What the task requires – Print the records below exactly, and do not carry over any picture.

Data for processing –
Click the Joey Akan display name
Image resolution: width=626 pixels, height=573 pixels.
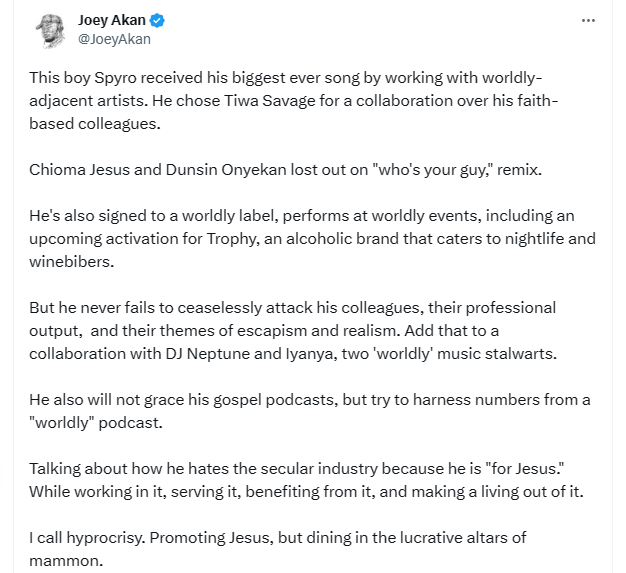pyautogui.click(x=112, y=21)
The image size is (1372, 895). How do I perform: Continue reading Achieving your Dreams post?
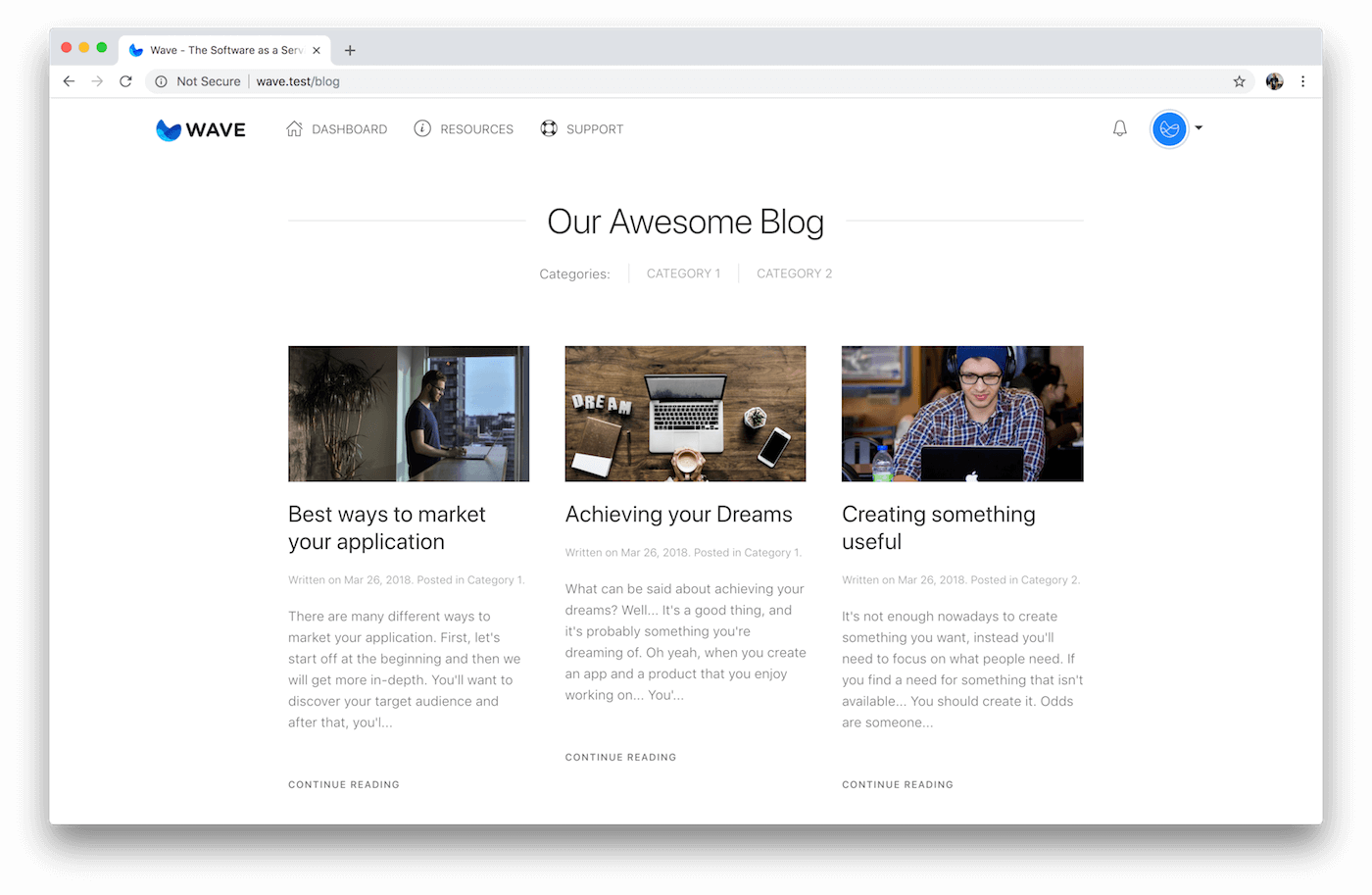pos(620,757)
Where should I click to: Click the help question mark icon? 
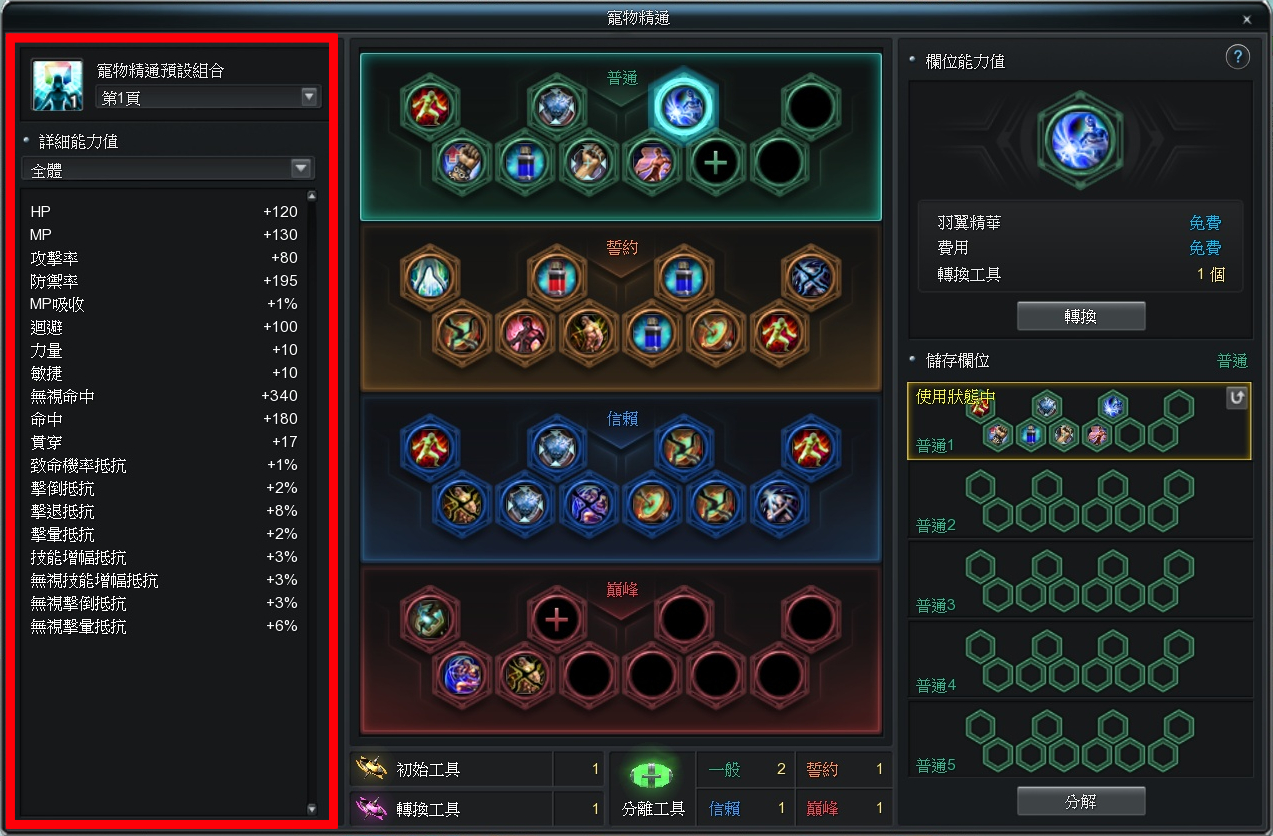1238,57
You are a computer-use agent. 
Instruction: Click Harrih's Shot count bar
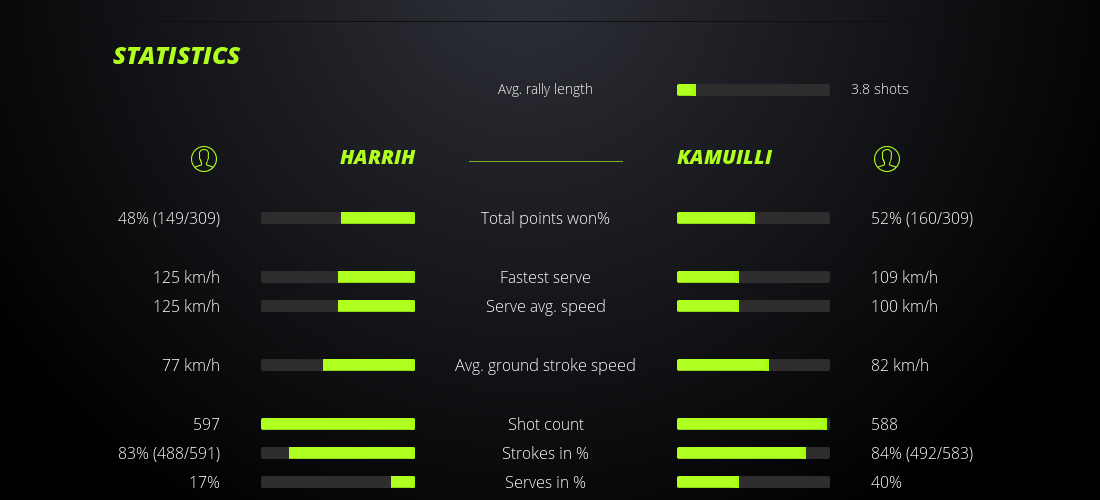pyautogui.click(x=338, y=424)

Response for this exercise –
Click the Joey Akan display name
Image resolution: width=626 pixels, height=573 pixels.
pyautogui.click(x=112, y=21)
The image size is (1372, 895). How do I perform: Continue reading Achieving your Dreams post?
pos(620,757)
Where should I click to: Click the help question mark icon? 
1238,57
You are a computer-use agent. 
Instruction: Click Harrih's Shot count bar
pyautogui.click(x=338, y=424)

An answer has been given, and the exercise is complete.